Passage for review:
= Beginning of Section =

The main points of this piece are that:

  • Society needs to draw from a body of public knowledge in order to be successful. Psychological and cognitive limitations lead to the sum of individual decisions producing suboptimal outcomes.
  • Attacks on public knowledge driven by self-interest and opaque values are being made under the cover of free speech and individual freedoms. The evidence used by these attacks is generally untrue, distorted or selective or fails basic tests for scientific proof.
  • Science is a values-driven enterprise. Those values need to be made explicit in what Kitcher refers to as well-ordered science.
  • Science is secular. Passing certain probative (proof) tests allows it to be shared as knowledge that has claims to objectivity.
  • Belief is personal and can also be shared but does not require the same tests (Belief also expresses a set of human needs not necessarily addressed by science).
  • Public knowledge in English-speaking democracies has become degraded. Science is vulnerable to vulgar democracy, where under the guise of free speech, any belief can masquerade as knowledge.

= End of Section =

Source information:
= Beginning of Section =

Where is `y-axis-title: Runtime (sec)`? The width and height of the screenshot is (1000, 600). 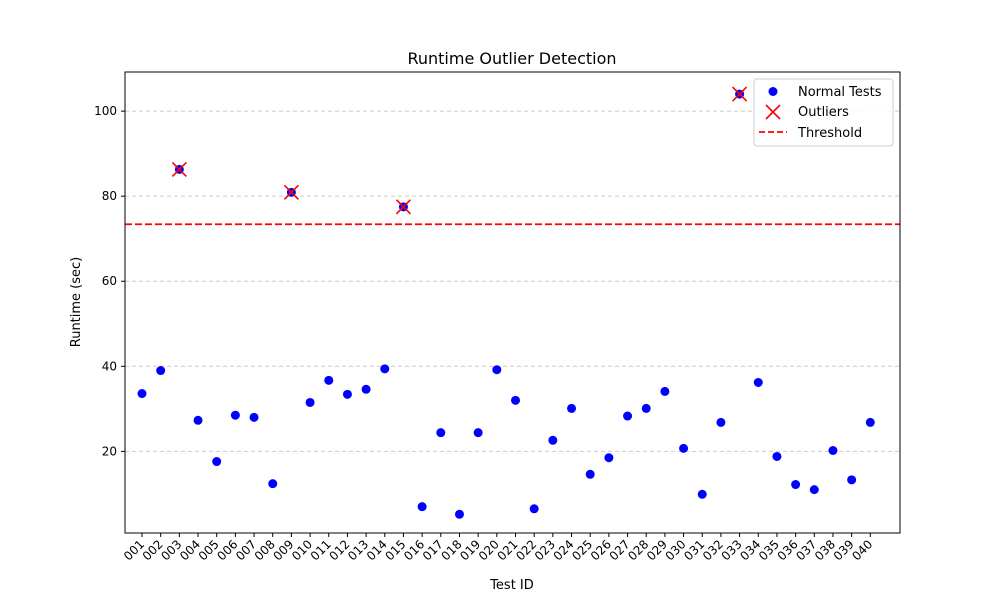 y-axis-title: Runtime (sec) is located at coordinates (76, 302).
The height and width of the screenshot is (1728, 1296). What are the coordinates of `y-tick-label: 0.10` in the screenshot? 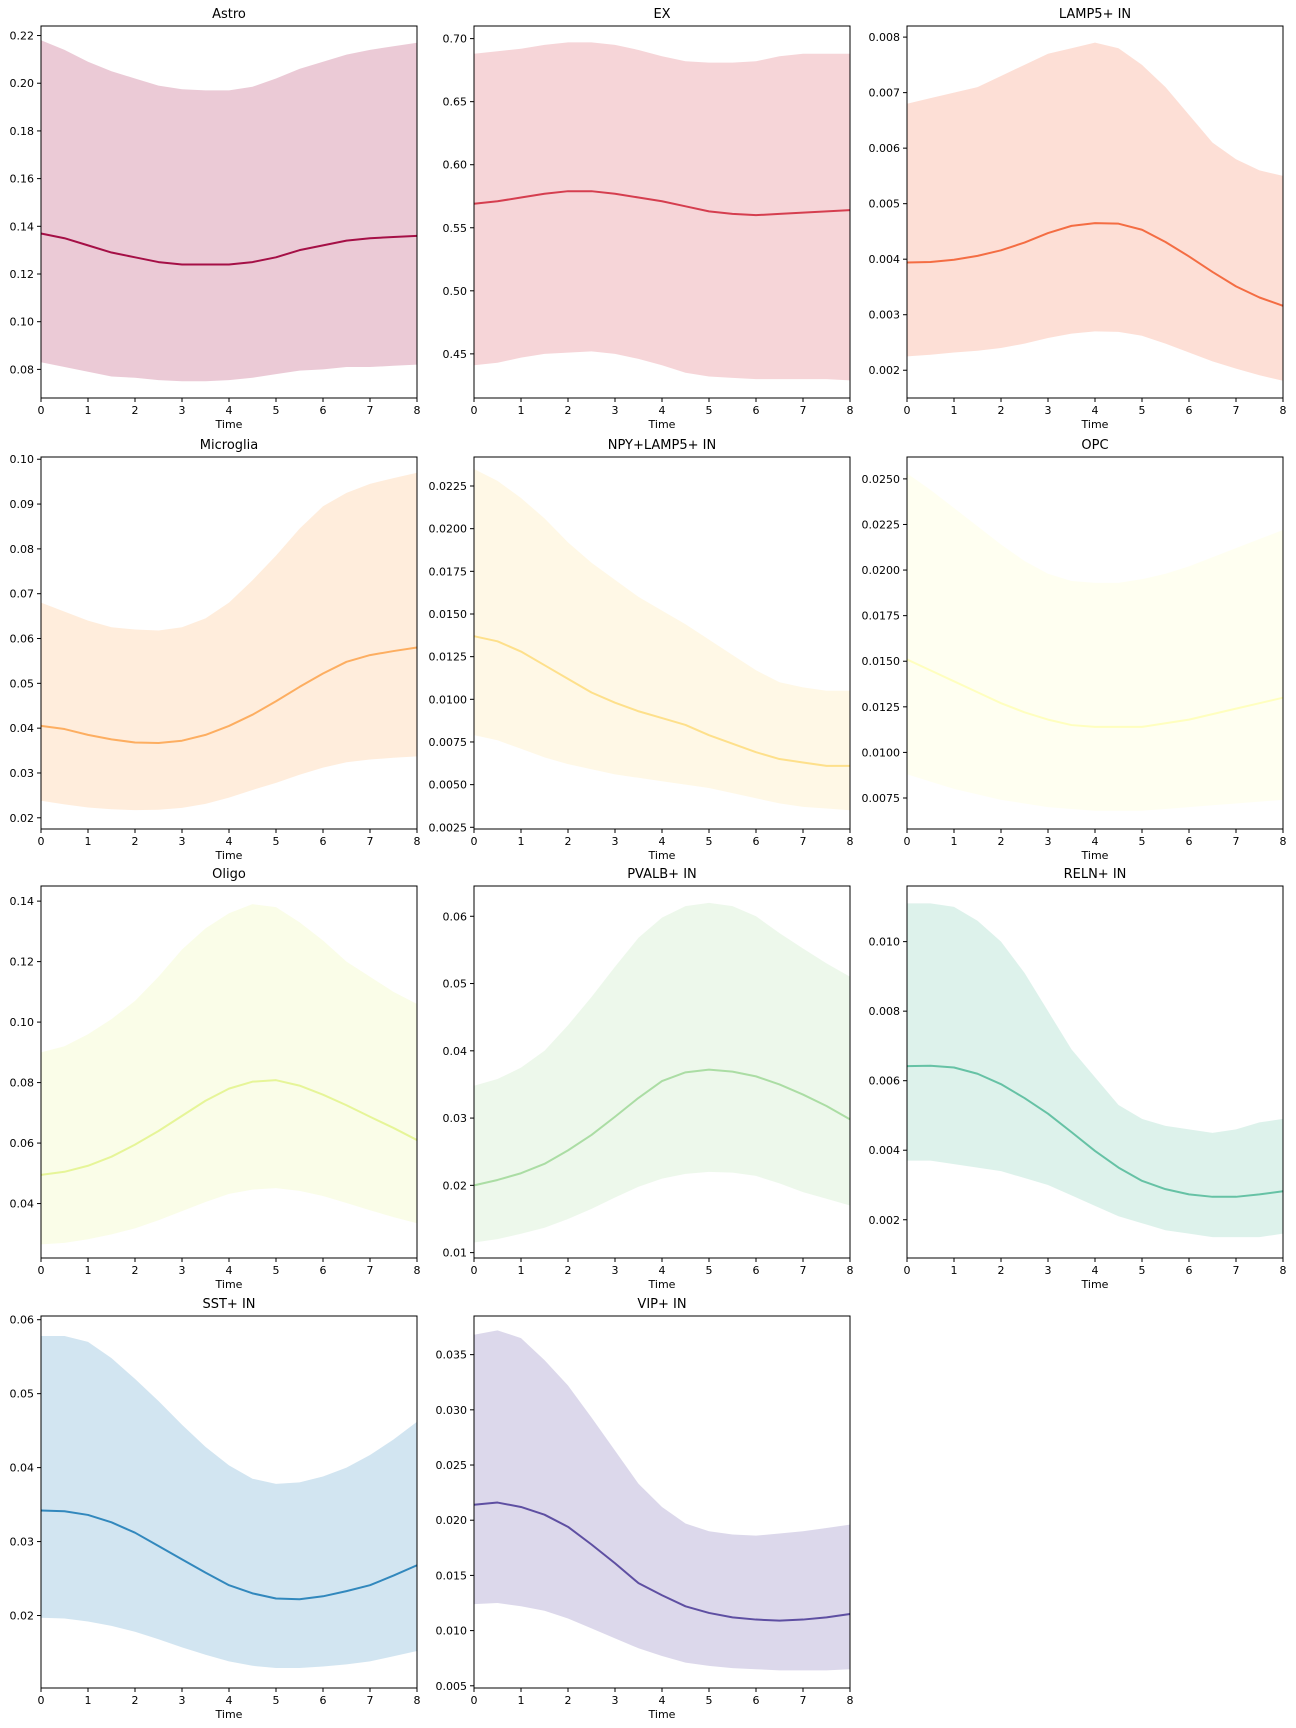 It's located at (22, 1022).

= End of Section =
= Beginning of Section =

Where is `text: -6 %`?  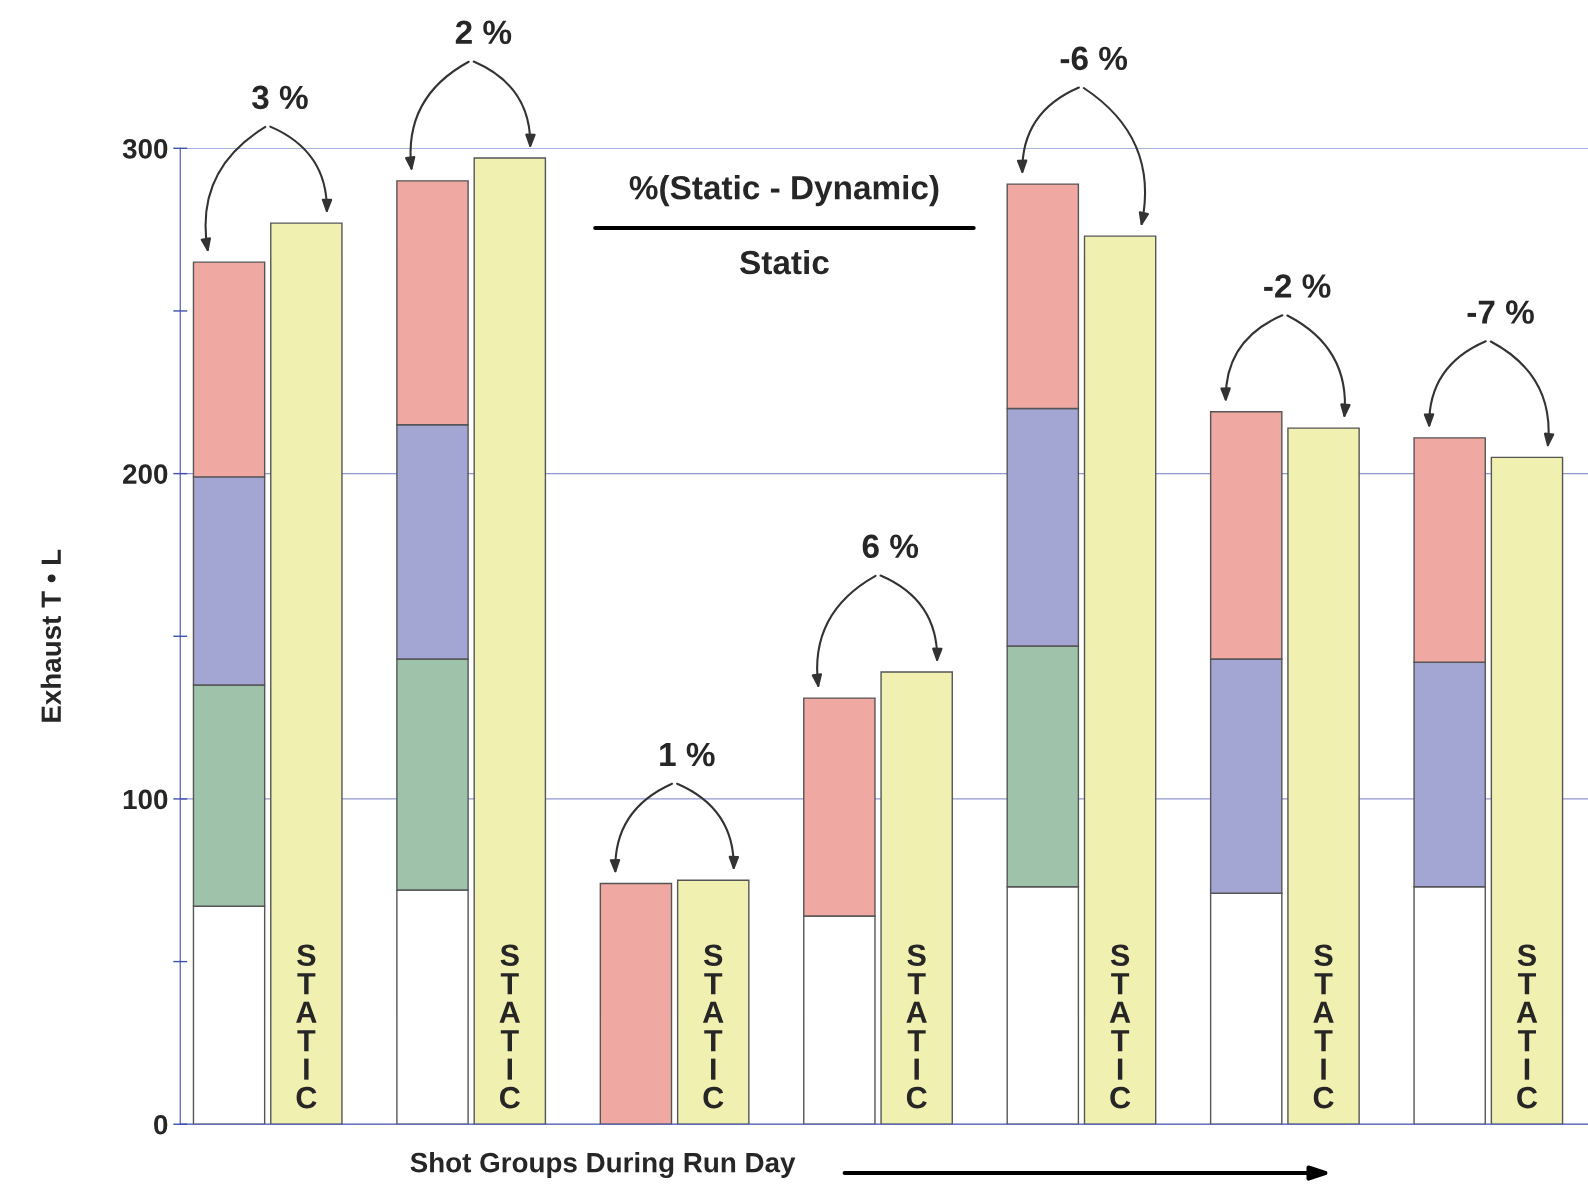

= End of Section =

Problems to solve:
- a) Summarize the bullet list on science and public knowledge in two sentences.
- b) From the bullet list on science and public knowledge, reproduce the part that opens with the words containing "The main points" and closes with "as well-ordered science.".

Responses:
- a) Society needs a body of public knowledge to succeed, but that knowledge is being attacked under the cover of free speech by self-interest and opaque values that rely on evidence that is untrue, distorted, selective or unscientific. Science is a secular, values-driven enterprise whose passing of proof tests lets it be shared as knowledge with claims to objectivity, unlike personal belief, yet public knowledge in English-speaking democracies has become degraded, leaving science open to a vulgar democracy where any belief can pass as knowledge.

- b)
The main points of this piece are that:

  • Society needs to draw from a body of public knowledge in order to be successful. Psychological and cognitive limitations lead to the sum of individual decisions producing suboptimal outcomes.
  • Attacks on public knowledge driven by self-interest and opaque values are being made under the cover of free speech and individual freedoms. The evidence used by these attacks is generally untrue, distorted or selective or fails basic tests for scientific proof.
  • Science is a values-driven enterprise. Those values need to be made explicit in what Kitcher refers to as well-ordered science.